EXERCISE INSTRUCTIONS:
Scan the records beneath this line for the line holding "Clear the Lugar de recogida selection" and the line holding "The width and height of the screenshot is (1255, 927).", then transcribe exactly those two and all lines between.

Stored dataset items
BEGIN

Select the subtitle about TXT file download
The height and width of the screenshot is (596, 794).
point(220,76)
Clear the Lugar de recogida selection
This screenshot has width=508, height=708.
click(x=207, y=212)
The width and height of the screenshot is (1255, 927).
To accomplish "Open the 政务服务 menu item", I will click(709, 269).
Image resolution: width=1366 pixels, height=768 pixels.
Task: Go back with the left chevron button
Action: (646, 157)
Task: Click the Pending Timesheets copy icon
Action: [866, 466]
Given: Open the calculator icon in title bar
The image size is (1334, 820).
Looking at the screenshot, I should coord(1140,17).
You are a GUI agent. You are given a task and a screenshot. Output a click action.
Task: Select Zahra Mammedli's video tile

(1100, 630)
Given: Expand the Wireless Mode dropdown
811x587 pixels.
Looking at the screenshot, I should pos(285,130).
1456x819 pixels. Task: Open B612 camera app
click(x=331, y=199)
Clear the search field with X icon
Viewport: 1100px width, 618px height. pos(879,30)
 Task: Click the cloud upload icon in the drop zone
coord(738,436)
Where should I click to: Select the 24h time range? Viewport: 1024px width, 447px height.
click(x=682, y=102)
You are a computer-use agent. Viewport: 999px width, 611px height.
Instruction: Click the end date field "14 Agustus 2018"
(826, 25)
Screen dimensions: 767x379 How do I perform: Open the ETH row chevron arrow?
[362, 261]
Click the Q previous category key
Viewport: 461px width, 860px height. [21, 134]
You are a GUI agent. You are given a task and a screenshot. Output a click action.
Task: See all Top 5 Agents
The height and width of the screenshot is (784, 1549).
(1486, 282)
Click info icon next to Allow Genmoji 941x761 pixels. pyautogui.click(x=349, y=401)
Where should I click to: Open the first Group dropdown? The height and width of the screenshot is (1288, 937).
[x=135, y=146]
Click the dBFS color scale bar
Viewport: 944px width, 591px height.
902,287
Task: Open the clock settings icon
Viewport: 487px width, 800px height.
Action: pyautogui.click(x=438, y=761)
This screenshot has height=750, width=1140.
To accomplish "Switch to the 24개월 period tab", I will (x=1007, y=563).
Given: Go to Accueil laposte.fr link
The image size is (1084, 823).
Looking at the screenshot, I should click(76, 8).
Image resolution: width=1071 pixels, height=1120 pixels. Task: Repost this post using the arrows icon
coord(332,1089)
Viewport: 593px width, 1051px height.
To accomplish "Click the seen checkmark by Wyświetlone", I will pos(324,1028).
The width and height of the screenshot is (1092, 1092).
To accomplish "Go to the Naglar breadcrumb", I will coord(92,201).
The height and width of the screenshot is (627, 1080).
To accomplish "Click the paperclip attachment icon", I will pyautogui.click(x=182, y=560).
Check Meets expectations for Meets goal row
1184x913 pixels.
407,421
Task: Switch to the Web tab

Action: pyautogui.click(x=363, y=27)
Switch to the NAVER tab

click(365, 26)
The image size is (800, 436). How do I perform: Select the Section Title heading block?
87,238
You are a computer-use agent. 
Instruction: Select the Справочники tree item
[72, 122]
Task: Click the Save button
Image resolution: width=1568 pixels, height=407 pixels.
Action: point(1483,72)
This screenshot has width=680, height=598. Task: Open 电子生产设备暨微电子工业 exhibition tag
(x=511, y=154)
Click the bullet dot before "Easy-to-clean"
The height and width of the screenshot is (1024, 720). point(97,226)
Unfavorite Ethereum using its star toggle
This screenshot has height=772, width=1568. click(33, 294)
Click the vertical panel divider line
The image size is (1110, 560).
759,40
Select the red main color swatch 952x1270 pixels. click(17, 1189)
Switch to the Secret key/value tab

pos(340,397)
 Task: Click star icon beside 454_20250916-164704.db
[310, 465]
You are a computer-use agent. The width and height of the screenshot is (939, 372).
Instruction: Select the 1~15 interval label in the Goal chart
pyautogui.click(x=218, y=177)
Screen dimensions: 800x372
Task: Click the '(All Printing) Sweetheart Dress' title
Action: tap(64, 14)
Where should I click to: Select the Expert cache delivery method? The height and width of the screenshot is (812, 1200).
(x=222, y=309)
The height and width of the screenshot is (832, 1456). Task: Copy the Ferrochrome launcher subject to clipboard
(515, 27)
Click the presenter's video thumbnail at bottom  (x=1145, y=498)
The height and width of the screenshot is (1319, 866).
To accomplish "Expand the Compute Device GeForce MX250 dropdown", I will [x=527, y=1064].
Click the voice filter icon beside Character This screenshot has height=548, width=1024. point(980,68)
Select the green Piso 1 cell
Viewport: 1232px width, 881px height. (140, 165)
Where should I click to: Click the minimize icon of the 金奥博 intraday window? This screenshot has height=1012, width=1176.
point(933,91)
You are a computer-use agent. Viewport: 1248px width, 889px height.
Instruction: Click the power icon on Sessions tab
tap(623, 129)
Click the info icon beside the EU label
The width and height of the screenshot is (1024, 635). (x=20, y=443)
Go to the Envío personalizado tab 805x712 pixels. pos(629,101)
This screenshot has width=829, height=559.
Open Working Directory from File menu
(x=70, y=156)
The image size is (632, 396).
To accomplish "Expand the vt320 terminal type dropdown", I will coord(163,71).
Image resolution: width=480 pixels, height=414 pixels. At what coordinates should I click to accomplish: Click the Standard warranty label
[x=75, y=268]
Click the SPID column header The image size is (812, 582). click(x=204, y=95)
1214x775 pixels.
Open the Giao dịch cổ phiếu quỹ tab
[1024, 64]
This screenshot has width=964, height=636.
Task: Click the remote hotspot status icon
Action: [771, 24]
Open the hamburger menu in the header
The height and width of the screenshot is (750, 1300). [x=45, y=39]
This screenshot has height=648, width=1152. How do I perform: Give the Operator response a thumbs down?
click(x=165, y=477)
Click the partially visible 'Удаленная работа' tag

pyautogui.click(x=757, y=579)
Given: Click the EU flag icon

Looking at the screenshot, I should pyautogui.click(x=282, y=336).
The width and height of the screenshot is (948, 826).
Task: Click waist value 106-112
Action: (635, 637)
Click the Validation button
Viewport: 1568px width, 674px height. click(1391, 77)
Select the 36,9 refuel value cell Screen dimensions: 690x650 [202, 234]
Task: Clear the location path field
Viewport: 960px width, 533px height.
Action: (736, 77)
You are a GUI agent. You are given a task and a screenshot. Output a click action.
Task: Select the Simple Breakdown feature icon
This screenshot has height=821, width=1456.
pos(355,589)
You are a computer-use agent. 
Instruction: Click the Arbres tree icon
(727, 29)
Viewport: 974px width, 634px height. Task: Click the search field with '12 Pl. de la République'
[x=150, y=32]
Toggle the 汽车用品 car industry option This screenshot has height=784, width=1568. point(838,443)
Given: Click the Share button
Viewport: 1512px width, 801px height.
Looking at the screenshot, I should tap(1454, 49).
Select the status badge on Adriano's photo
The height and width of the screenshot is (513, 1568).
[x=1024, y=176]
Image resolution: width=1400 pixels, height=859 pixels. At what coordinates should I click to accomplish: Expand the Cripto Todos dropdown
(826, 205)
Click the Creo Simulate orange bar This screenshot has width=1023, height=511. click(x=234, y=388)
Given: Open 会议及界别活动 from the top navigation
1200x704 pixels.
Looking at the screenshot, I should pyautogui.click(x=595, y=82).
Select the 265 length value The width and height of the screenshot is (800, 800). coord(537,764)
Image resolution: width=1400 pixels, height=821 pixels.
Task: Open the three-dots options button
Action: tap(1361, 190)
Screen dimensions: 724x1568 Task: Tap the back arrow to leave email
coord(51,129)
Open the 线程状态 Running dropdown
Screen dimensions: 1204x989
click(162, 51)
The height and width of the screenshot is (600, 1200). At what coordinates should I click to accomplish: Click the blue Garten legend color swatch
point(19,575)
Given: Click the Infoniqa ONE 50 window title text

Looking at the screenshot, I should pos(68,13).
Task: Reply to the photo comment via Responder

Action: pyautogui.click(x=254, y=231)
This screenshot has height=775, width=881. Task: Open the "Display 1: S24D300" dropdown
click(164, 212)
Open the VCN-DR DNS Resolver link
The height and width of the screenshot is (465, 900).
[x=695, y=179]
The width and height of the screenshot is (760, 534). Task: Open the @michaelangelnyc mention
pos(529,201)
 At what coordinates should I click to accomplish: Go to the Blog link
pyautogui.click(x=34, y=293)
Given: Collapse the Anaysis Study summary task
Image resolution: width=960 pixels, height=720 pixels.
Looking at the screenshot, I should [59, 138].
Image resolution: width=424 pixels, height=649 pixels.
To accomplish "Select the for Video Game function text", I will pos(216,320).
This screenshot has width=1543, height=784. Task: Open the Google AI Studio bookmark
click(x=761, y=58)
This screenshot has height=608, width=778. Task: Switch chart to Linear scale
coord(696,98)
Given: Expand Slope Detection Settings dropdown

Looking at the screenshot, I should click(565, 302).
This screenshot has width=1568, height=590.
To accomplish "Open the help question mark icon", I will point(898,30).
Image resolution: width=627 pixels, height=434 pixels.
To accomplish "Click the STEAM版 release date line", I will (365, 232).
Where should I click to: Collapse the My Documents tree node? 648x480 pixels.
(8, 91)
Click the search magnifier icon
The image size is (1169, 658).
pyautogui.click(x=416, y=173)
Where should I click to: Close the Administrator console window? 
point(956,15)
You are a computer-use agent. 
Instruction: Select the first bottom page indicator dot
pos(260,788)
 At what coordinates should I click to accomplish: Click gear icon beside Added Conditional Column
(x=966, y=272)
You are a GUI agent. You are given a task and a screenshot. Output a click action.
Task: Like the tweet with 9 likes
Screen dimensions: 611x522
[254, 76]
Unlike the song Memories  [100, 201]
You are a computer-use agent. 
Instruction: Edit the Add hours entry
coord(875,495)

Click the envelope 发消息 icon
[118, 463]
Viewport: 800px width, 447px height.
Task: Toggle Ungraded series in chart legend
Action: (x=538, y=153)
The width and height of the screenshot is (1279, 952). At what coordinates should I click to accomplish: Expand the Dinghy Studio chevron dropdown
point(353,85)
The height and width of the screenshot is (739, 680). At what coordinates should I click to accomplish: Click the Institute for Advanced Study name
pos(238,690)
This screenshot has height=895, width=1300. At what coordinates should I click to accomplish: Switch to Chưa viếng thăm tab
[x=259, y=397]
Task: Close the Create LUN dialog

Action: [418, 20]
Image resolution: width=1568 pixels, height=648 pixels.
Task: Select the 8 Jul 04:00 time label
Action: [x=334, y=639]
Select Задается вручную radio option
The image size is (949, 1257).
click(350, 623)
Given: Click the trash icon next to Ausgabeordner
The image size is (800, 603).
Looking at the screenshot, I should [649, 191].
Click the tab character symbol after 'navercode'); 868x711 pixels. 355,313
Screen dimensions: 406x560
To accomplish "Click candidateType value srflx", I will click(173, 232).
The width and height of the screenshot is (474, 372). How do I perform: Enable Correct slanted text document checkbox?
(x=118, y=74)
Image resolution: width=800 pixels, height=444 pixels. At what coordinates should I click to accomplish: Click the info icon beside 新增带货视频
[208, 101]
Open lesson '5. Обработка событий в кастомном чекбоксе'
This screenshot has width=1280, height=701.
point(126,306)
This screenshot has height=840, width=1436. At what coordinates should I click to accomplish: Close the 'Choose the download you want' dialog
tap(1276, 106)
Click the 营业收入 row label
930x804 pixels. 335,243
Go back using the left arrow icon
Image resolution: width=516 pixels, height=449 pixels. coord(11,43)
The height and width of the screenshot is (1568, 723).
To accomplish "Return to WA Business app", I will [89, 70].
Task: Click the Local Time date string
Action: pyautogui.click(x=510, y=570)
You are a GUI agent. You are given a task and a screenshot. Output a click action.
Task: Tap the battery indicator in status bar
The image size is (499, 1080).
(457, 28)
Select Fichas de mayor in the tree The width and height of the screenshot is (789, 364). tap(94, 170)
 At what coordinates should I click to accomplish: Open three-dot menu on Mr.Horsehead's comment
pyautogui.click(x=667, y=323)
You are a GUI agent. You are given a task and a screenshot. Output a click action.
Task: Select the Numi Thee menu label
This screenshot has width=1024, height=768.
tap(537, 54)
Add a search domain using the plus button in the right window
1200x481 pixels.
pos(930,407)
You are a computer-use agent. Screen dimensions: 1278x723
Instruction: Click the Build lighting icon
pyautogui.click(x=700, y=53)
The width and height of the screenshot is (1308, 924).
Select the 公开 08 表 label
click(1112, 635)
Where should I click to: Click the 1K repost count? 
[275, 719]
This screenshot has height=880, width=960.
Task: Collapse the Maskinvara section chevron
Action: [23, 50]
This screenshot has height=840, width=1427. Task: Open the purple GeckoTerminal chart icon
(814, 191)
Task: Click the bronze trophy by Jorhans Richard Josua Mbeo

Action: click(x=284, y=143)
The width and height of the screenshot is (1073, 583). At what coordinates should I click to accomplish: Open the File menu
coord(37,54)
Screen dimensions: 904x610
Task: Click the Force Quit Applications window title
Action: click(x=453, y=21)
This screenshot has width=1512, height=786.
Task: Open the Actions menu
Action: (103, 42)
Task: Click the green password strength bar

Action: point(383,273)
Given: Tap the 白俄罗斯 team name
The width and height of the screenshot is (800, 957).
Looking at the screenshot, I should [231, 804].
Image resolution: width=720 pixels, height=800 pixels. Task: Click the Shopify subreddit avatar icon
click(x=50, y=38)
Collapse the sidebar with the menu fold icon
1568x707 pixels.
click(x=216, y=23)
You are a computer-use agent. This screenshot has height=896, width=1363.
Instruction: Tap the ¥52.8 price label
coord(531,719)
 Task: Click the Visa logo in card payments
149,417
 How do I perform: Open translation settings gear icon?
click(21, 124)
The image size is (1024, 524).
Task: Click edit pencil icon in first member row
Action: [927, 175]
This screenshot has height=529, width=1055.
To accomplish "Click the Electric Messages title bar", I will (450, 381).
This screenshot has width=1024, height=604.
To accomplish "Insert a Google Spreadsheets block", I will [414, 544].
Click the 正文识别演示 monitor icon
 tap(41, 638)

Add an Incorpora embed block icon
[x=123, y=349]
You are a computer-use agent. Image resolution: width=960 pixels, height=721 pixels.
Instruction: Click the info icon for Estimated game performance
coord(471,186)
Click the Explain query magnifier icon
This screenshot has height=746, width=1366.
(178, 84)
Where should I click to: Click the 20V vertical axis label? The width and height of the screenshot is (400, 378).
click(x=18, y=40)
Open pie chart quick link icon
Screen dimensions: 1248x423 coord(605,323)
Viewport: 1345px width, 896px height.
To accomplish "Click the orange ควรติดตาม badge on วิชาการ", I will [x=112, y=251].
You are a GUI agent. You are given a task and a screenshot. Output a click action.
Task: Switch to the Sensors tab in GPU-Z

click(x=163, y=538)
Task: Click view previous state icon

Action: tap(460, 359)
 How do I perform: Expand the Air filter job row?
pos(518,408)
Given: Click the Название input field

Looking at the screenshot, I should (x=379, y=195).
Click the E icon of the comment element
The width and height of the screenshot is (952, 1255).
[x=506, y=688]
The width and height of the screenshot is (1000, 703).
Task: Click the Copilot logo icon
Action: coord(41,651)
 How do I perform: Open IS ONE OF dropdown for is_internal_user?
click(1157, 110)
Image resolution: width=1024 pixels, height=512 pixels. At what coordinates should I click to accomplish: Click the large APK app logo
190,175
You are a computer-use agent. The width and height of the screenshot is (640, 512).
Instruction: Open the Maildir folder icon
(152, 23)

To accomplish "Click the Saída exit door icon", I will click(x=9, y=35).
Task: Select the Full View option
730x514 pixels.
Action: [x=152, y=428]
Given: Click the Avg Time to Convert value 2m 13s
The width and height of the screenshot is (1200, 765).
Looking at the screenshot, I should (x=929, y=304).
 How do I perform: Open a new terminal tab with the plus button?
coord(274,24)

END

EXERCISE SOLUTION:
Clear the Lugar de recogida selection
This screenshot has width=508, height=708.
click(x=207, y=212)
The width and height of the screenshot is (1255, 927).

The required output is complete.